Tuesday, April 11, 2017

Why should we teach social skills through play?

We have a play-based social skills group coming up. Interested? Learn more here.

Think about when you learned to drive. It was exciting and a bit scary, but you were confident that you could get behind the wheel and go. You'd been watching your parents drive for years, and even played driving video games. You were totally ready? Right?

Your parents told you to drive slowly, use your turn signals, and follow the road signs. And maybe you listened to everything they said - when they were watching. When they aren't watching? You explored the limits of your car and the road. 

Now as an adult, you are a better driver than you were at 17. What changed over time? Practice. Experience. Observing those around you and thinking about how you can drive to fit the social norms. Maybe having kids changed your driving because you truly cared about your special cargo. And most likely, somewhere around the way you got some real-life feedback, like getting a ticket, getting into a fender bender, or even a more serious car accident.

Just being told to go slow once - or even many times - did not work for all of us. If it did, our court systems wouldn't be so clogged with traffic court. Yet we often tell our kids something once and expect it to stick.

"Ask a friend if they want to play."
"Be kind."
"When you are angry take a deep breath to calm down!"

We give lots of verbal directions all day, but our verbal directions do not always translate into our children remembering to follow through in the moment. These verbal instructions are the equivalent of the Drivers Ed class before getting behind the wheel. I don't know about you, but I don't remember much of that class other than where I sat and how I figured out how to pass notes without the teacher looking.

It was not until I was behind the wheel that I started to get a sense of what all of that talk had meant, and even later when I put together why it was important to not drive fast or fiddle with the radio while driving. There are things we can identify intellectually as important, but it isn't until we experience them that we truly understand them.

Social skills are like this for our children. Some children may hear the Driver Ed teacher's warning about driving slowly and follow through, but many are going to need to experience it for themselves and need real-time coaching. Some children need direct instruction on what social skills are, how to share, how to greet others, and how to calm down when upset. But that direct instruction is just like our classroom Drivers' Ed time. Without the immediate practice afterwards, all that content is not going to stick. 

Our kids need more. Just like we did, they need real-time coaching to help them see when to apply these new skills. While driving they need someone to help them recognize when to hit the breaks, when to speed up, and which road signs to pay attention to, and which can be ignored. Sometimes they need to have the car pulled over to the side of the road for a quick re-grouping before getting right back onto the road.

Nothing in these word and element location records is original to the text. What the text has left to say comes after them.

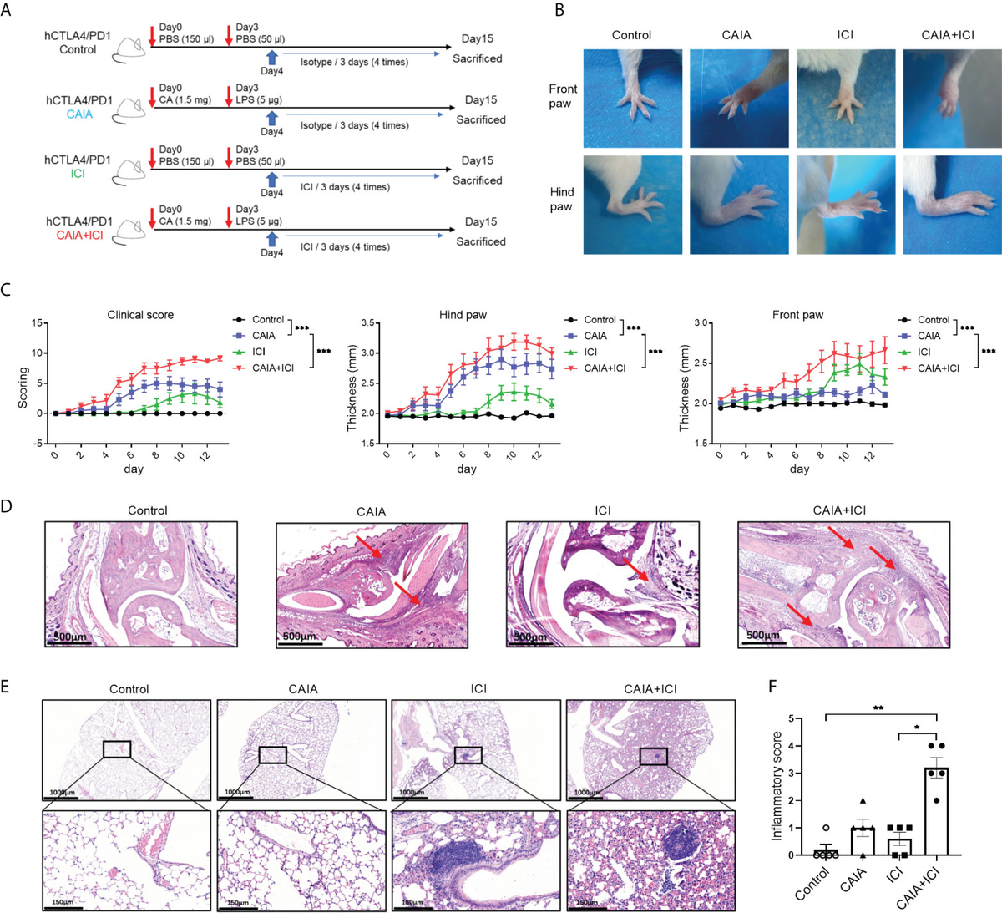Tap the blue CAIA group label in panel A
click(x=79, y=114)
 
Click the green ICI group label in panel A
click(x=78, y=174)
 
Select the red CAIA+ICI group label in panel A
click(x=80, y=236)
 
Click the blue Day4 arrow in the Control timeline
click(x=271, y=57)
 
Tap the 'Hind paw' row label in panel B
click(x=561, y=199)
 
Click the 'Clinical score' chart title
click(x=140, y=315)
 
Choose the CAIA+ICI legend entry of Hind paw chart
click(x=604, y=368)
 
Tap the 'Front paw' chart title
click(x=797, y=315)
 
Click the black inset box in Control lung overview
click(x=117, y=748)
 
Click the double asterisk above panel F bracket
click(x=880, y=708)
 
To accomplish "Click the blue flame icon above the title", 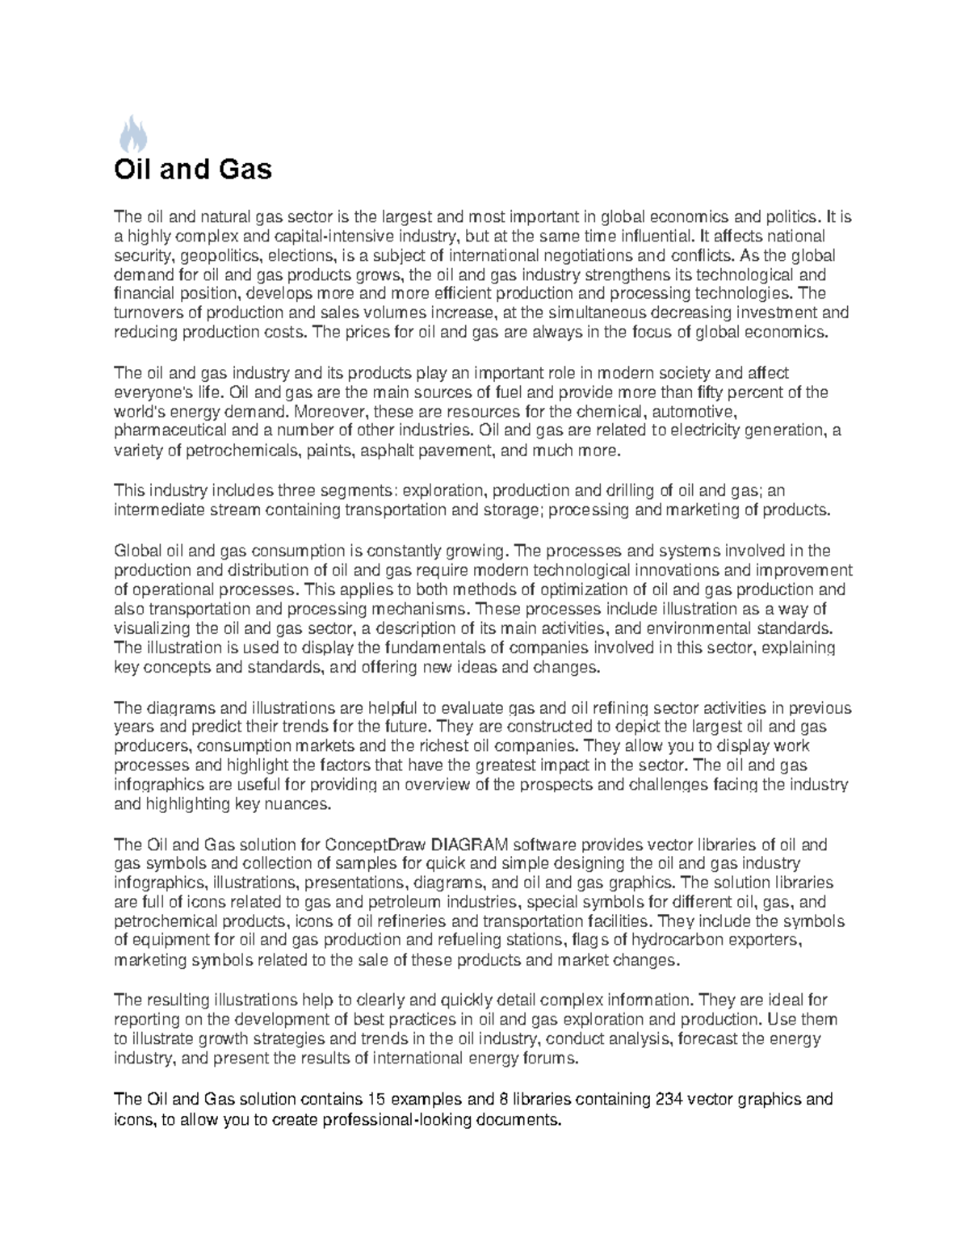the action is tap(133, 134).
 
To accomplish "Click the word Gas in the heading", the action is tap(243, 170).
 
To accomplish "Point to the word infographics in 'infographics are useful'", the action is tap(154, 784).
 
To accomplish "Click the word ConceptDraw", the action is tap(376, 845).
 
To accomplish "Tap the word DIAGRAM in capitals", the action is tap(470, 845).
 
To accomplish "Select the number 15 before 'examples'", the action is tap(376, 1099).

Navigating social skills can be much harder than driving. Our road signs are color coded so we can easily figure out what those signs mean. Our facial expressions are not. No matter how much we talk to kids about emotions, some kids need real-time coaching to help recognize their peers' social cues, and how to navigate around them.

It can be hard to understand this distinction between the direct instruction and practice when it comes to our kids. We want them to learn something once we teach it to them, and we often think they know something because they can orally describe it. But we could orally describe driving a car from just watching our parents drive a car - that didn't mean we could take the keys and drive without crashing it.

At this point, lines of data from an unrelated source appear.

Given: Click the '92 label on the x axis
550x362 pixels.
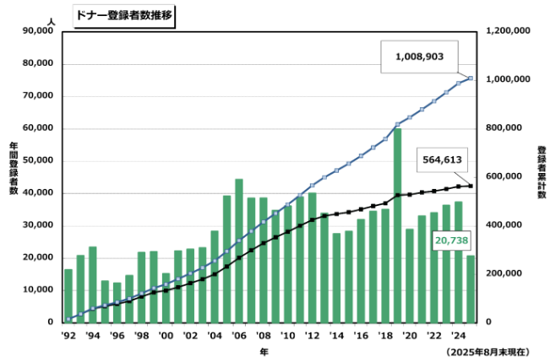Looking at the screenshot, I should point(68,335).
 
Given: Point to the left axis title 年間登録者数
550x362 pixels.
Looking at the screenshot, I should point(14,169).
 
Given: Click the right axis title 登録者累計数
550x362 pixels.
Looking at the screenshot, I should point(541,173).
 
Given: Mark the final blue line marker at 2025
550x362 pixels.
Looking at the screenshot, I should point(471,78).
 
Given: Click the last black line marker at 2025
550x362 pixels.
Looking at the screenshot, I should point(471,186).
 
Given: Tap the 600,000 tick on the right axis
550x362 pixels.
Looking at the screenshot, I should point(509,176).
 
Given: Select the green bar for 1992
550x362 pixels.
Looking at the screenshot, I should point(68,295).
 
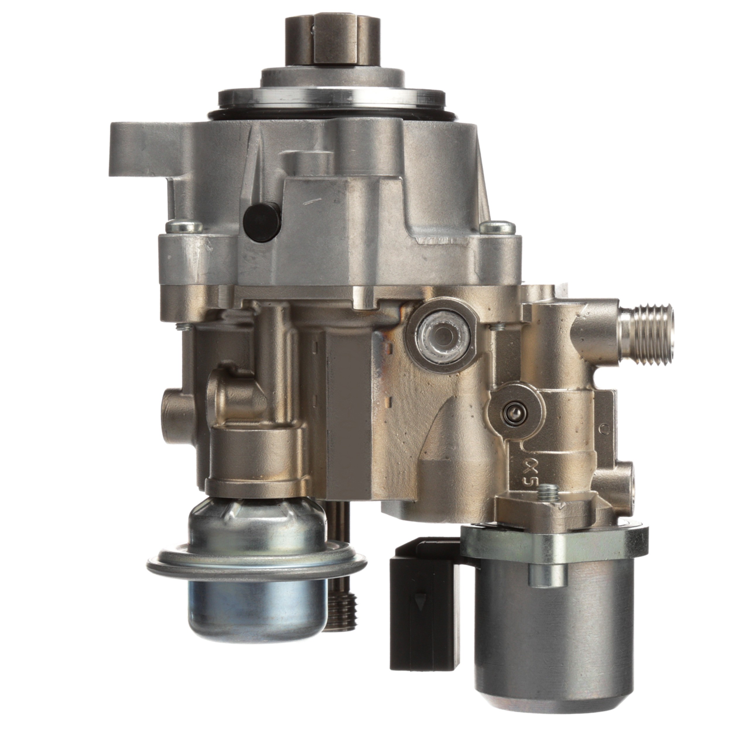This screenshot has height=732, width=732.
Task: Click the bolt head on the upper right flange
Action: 497,227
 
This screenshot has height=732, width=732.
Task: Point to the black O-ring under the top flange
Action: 330,114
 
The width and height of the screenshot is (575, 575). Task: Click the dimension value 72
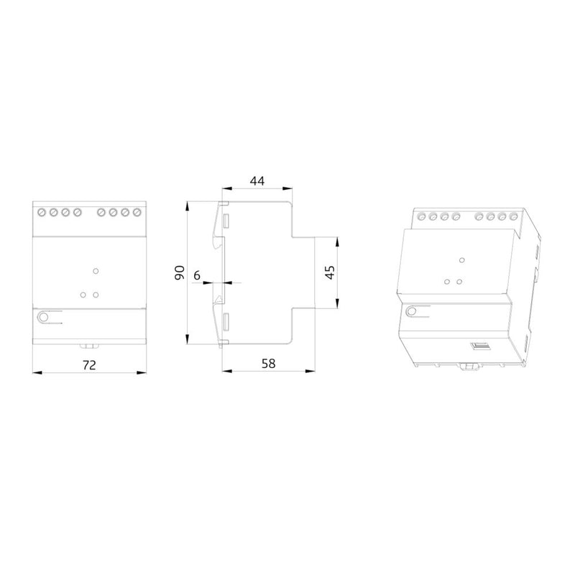(x=89, y=365)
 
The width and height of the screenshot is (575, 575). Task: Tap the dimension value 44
(x=257, y=181)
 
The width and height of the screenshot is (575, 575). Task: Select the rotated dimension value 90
(x=180, y=272)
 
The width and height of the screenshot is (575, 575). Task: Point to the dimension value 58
(x=268, y=364)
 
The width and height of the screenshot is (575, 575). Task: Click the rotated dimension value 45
(x=331, y=272)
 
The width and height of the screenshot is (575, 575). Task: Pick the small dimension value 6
(x=197, y=275)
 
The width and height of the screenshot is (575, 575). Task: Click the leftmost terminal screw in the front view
(x=42, y=212)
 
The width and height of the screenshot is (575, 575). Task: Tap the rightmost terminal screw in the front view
(x=137, y=212)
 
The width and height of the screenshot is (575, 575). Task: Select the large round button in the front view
(x=43, y=317)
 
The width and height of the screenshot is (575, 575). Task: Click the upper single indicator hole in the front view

My partner and I mulled over this problem for awhile, because although we loved the social skills group we did this past year, we felt like we were really just being the classroom driving instructors. We hadn't gotten kids out on the road yet. Yet we could see how happy and engaged the kids were with our craft projects - and where our classroom lessons could lend themselves to more.

So we came up with our Tinker Social Skills group. Each group will start with a quick social skills focus, before getting into the time for actual practice. The kids will be given the assignment of creating a model playground out of re-purposed materials like paper towel tubes, straws, strings, and boxes. This project is going to require them to form an idea in their head of what they'd like to create, and then come up with a plan to do it. This first step will work on their executive functioning skills, and we will be there to coach them through this. As they work they will be sure to face challenges when their plan does not turn out as expected. This too, will create great opportunities for us to coach them on how to recover from disappointment and develop a new plan. Because we will be working in a group, we will also have lots of opportunities to work on sharing materials and space. As the children show us they are ready for greater collaboration, we will assign open-ended partner projects to continue to challenge them.

And because none of us learned how to drive just from the behind-the-wheel period in Drivers' Ed, the end of each class will bring the parents back in so that the parents can learn what we did, the language we used, and ways to continue coaching their child through these social skills at home.